The key management mechanism that is used to distribute keys is coupled to the authentication and privacy mechanisms only by way of the Security Parameters Index. Hence, authentication and privacy have been specified independent of any specific key management mechanism.

SA Selectors

IPSec provides the user with considerable flexibility in the way in which IPSec services are applied to IP traffic. As we will see later, SAs can be combined in a number of ways to yield the desired user configuration. Furthermore, IPSec provides a high degree of granularity in discriminating between traffic that is afforded IPSec protection and traffic that is allowed to bypass IPSec, in the former case relating IP traffic to specific SAs.
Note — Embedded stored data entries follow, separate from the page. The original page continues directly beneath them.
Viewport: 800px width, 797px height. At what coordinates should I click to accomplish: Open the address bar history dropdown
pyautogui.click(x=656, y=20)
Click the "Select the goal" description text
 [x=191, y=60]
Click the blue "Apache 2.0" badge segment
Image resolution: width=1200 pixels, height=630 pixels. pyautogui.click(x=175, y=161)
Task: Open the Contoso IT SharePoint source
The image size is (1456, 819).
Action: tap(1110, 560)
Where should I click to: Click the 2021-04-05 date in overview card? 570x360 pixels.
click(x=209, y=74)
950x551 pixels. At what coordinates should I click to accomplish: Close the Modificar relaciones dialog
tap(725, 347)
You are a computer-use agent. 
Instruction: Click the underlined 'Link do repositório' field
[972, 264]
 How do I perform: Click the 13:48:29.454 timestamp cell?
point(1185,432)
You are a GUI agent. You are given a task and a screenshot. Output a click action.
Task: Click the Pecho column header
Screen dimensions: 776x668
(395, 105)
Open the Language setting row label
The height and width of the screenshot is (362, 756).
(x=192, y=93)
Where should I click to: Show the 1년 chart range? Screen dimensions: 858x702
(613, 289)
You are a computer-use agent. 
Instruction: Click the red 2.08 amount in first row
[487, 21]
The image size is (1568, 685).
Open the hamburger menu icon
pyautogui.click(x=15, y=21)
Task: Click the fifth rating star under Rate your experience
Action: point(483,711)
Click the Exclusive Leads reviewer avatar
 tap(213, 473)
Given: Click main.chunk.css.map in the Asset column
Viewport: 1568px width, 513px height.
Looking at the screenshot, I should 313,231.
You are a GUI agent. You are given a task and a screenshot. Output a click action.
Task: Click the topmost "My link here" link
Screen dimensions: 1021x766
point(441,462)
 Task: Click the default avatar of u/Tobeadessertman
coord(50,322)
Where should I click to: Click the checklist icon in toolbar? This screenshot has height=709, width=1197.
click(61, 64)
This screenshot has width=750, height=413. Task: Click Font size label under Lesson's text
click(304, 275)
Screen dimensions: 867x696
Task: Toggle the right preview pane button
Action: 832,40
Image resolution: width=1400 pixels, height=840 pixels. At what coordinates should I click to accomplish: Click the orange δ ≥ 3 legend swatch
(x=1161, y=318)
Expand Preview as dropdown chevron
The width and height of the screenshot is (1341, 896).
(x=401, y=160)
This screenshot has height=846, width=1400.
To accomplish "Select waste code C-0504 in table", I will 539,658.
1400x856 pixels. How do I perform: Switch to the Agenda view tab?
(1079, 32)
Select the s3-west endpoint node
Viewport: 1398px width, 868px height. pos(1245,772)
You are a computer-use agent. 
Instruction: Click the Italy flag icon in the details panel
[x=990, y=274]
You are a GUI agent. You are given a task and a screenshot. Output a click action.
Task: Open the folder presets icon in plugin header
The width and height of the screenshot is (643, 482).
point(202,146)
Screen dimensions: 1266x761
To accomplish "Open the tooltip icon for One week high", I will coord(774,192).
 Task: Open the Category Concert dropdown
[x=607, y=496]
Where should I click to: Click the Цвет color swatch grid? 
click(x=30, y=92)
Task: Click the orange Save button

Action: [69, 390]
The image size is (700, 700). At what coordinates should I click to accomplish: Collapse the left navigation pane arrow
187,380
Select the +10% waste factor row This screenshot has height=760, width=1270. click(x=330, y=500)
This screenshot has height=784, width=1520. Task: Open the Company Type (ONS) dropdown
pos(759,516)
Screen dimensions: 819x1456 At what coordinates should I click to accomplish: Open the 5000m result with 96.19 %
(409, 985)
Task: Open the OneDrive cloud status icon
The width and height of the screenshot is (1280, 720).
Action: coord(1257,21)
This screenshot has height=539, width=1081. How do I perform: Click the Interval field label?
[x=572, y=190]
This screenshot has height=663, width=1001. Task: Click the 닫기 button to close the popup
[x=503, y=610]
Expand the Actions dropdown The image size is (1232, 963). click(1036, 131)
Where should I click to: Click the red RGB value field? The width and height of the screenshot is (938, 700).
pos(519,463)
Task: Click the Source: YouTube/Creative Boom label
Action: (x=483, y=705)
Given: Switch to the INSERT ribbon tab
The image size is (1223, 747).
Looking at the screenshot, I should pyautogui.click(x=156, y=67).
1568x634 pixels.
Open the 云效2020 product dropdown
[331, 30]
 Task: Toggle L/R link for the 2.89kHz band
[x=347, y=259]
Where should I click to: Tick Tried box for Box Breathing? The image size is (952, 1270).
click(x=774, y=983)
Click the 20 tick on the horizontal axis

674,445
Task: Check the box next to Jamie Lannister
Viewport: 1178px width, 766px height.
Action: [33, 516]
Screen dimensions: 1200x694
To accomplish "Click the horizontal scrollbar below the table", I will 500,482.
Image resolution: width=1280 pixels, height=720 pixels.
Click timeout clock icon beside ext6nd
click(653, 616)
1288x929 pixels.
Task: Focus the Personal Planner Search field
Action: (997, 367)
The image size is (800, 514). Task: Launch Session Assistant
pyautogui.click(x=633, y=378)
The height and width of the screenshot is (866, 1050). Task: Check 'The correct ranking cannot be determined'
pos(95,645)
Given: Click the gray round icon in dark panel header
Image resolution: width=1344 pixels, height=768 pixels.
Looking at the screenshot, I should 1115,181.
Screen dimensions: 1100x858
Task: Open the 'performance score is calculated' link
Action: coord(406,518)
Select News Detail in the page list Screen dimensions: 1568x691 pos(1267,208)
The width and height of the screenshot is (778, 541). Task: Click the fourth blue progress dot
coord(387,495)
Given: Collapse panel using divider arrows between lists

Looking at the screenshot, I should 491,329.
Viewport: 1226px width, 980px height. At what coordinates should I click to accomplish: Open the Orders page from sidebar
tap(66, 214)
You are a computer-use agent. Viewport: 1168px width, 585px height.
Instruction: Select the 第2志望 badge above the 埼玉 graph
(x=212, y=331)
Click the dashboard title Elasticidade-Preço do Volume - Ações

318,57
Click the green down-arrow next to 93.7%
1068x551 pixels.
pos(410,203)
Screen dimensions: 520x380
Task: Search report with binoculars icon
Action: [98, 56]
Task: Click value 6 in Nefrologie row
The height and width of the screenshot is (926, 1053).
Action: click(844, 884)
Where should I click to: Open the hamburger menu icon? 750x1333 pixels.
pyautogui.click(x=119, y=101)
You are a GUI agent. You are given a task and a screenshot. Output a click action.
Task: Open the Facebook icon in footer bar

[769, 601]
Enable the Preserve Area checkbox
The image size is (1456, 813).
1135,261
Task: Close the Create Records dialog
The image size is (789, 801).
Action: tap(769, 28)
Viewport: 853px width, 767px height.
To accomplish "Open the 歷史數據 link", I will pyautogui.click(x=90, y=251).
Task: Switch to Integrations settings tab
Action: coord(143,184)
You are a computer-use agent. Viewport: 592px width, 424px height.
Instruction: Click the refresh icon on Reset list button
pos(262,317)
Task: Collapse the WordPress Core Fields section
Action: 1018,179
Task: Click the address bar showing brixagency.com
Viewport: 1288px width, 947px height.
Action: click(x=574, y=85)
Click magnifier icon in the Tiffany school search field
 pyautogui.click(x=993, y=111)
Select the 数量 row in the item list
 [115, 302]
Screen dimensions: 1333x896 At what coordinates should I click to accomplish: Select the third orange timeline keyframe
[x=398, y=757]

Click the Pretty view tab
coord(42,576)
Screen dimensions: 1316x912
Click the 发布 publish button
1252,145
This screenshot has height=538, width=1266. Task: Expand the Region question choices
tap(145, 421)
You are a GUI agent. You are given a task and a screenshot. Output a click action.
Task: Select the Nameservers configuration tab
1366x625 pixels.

The means by which IP traffic is related to specific SAs (or no SA in the case of traffic allowed to bypass IPSec) is the nominal Security Policy Database (SPD). In its simplest form, an SPD contains entries, each of which defines a subset of IP traffic and points to an SA for that traffic. In more complex environments, there may be multiple entries that potentially relate to a single SA or multiple SAs associated with a single SPD entry. The reader is referred to the relevant IPSec documents for a full discussion.

Each SPD entry is defined by a set of IP and upper-layer protocol field values, called selectors. In effect, these selectors are used to filter outgoing traffic in order to map it into a particular SA. Outbound processing obeys the following general sequence for each IP packet:

  1. Compare the values of the appropriate fields in the packet (the selector fields) against the SPD to find a matching SPD entry, which will point to zero or more SAs.

  2. Determine the SA if any for this packet and its associated SPI.

  3. Do the required IPSec processing (i.e., AH or ESP processing).

The following selectors determine an SPD entry:

  • Destination IP Address: This may be a single IP address, an enumerated list or range of addresses, or a wildcard (mask) address. The latter two are required to support more than one destination system sharing the same SA (e.g., behind a firewall).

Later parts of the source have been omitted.